◆ Exercise directions
Pictures are to be omitted, and every entry below is to be restated exactly.

(Collected data)
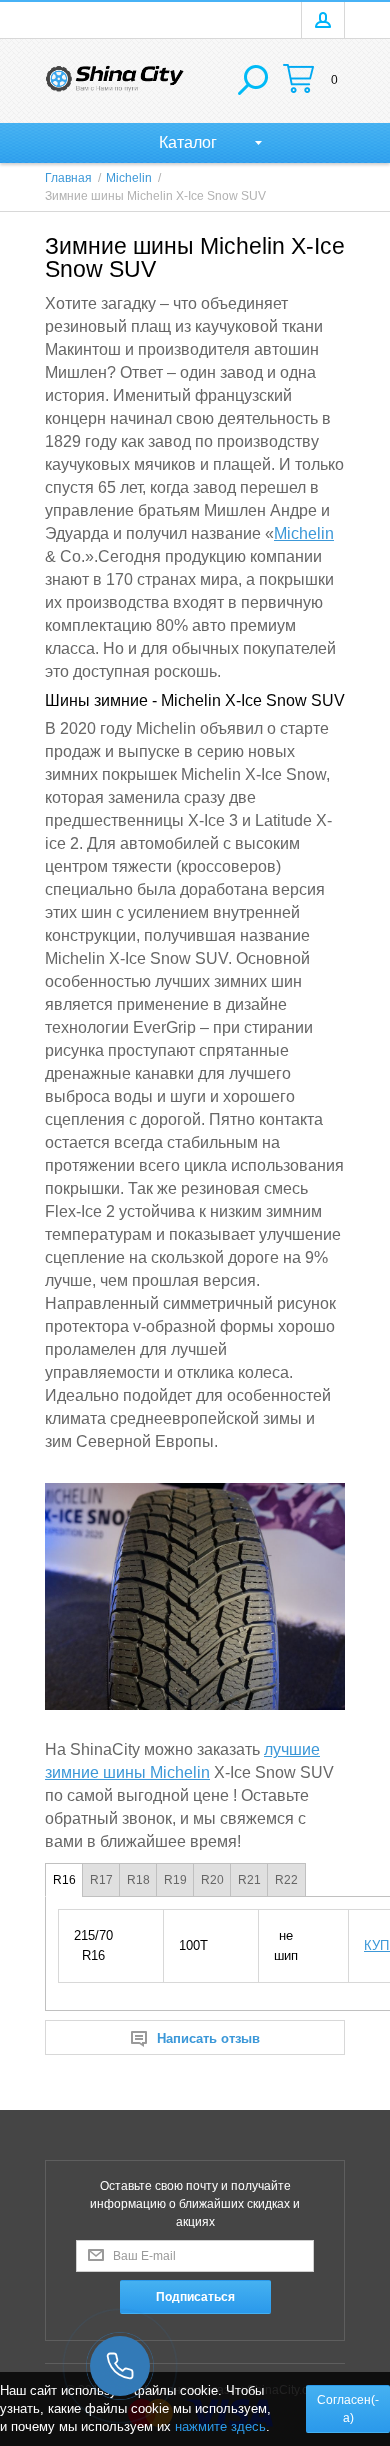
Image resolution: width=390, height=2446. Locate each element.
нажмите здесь (220, 2426)
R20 (212, 1880)
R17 (101, 1880)
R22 (286, 1880)
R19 (175, 1880)
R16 (64, 1880)
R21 (249, 1880)
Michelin (304, 533)
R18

◆ Exercise result
Image resolution: width=390, height=2446. Locate each element.
нажмите здесь (220, 2426)
R20 (212, 1880)
R17 (101, 1880)
R22 (286, 1880)
R19 (175, 1880)
R16 (64, 1880)
R21 (249, 1880)
Michelin (304, 533)
R18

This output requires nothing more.